What this task involves:
What you give back must match the data character for character.

____________

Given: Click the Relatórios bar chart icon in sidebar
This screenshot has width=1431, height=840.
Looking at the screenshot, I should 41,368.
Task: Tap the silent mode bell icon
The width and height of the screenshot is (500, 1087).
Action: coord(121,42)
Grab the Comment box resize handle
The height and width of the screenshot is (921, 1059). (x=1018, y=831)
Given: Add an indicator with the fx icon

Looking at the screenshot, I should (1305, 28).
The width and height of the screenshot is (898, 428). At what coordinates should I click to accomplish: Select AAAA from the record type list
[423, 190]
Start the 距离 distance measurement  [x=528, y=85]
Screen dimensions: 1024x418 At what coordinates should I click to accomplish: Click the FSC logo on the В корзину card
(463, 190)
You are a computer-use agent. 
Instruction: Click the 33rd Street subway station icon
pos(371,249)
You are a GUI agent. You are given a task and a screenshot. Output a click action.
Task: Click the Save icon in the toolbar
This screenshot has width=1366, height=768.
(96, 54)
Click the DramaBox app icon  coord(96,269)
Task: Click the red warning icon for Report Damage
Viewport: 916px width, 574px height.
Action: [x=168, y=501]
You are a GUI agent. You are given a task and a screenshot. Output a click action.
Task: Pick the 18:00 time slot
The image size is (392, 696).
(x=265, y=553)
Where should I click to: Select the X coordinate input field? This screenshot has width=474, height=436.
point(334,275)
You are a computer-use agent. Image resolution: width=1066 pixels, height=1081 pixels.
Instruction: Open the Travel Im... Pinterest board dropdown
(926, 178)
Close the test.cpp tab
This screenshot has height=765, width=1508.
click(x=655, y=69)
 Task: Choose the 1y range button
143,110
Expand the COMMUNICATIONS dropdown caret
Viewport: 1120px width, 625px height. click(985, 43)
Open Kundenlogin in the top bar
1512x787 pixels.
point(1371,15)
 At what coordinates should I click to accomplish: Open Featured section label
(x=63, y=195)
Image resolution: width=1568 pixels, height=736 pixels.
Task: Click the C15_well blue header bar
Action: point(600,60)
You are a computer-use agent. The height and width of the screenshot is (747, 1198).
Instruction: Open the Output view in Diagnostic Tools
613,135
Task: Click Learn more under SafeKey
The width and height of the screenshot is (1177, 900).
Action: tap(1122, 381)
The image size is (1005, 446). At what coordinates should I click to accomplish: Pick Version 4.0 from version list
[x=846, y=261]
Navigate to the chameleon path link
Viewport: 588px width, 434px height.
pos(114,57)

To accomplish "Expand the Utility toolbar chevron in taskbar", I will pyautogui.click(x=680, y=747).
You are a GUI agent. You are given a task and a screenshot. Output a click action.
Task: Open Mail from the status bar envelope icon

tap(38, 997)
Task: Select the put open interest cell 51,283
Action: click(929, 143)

____________

Solution to this exercise:
Given: Click the Relatórios bar chart icon in sidebar
This screenshot has width=1431, height=840.
Looking at the screenshot, I should 41,368.
Task: Tap the silent mode bell icon
The width and height of the screenshot is (500, 1087).
Action: coord(121,42)
Grab the Comment box resize handle
The height and width of the screenshot is (921, 1059). (x=1018, y=831)
Given: Add an indicator with the fx icon

Looking at the screenshot, I should (1305, 28).
The width and height of the screenshot is (898, 428). At what coordinates should I click to accomplish: Select AAAA from the record type list
[423, 190]
Start the 距离 distance measurement  [x=528, y=85]
Screen dimensions: 1024x418 At what coordinates should I click to accomplish: Click the FSC logo on the В корзину card
(463, 190)
You are a computer-use agent. 
Instruction: Click the 33rd Street subway station icon
pos(371,249)
You are a GUI agent. You are given a task and a screenshot. Output a click action.
Task: Click the Save icon in the toolbar
This screenshot has width=1366, height=768.
(96, 54)
Click the DramaBox app icon  coord(96,269)
Task: Click the red warning icon for Report Damage
Viewport: 916px width, 574px height.
Action: [x=168, y=501]
You are a GUI agent. You are given a task and a screenshot. Output a click action.
Task: Pick the 18:00 time slot
The image size is (392, 696).
(x=265, y=553)
Where should I click to: Select the X coordinate input field? This screenshot has width=474, height=436.
point(334,275)
You are a computer-use agent. Image resolution: width=1066 pixels, height=1081 pixels.
Instruction: Open the Travel Im... Pinterest board dropdown
(926, 178)
Close the test.cpp tab
This screenshot has height=765, width=1508.
click(x=655, y=69)
 Task: Choose the 1y range button
143,110
Expand the COMMUNICATIONS dropdown caret
Viewport: 1120px width, 625px height. click(985, 43)
Open Kundenlogin in the top bar
1512x787 pixels.
point(1371,15)
 At what coordinates should I click to accomplish: Open Featured section label
(x=63, y=195)
Image resolution: width=1568 pixels, height=736 pixels.
Task: Click the C15_well blue header bar
Action: point(600,60)
You are a computer-use agent. The height and width of the screenshot is (747, 1198).
Instruction: Open the Output view in Diagnostic Tools
613,135
Task: Click Learn more under SafeKey
The width and height of the screenshot is (1177, 900).
Action: tap(1122, 381)
The image size is (1005, 446). At what coordinates should I click to accomplish: Pick Version 4.0 from version list
[x=846, y=261]
Navigate to the chameleon path link
Viewport: 588px width, 434px height.
pos(114,57)

To accomplish "Expand the Utility toolbar chevron in taskbar", I will pyautogui.click(x=680, y=747).
You are a GUI agent. You are given a task and a screenshot. Output a click action.
Task: Open Mail from the status bar envelope icon

tap(38, 997)
Task: Select the put open interest cell 51,283
Action: click(929, 143)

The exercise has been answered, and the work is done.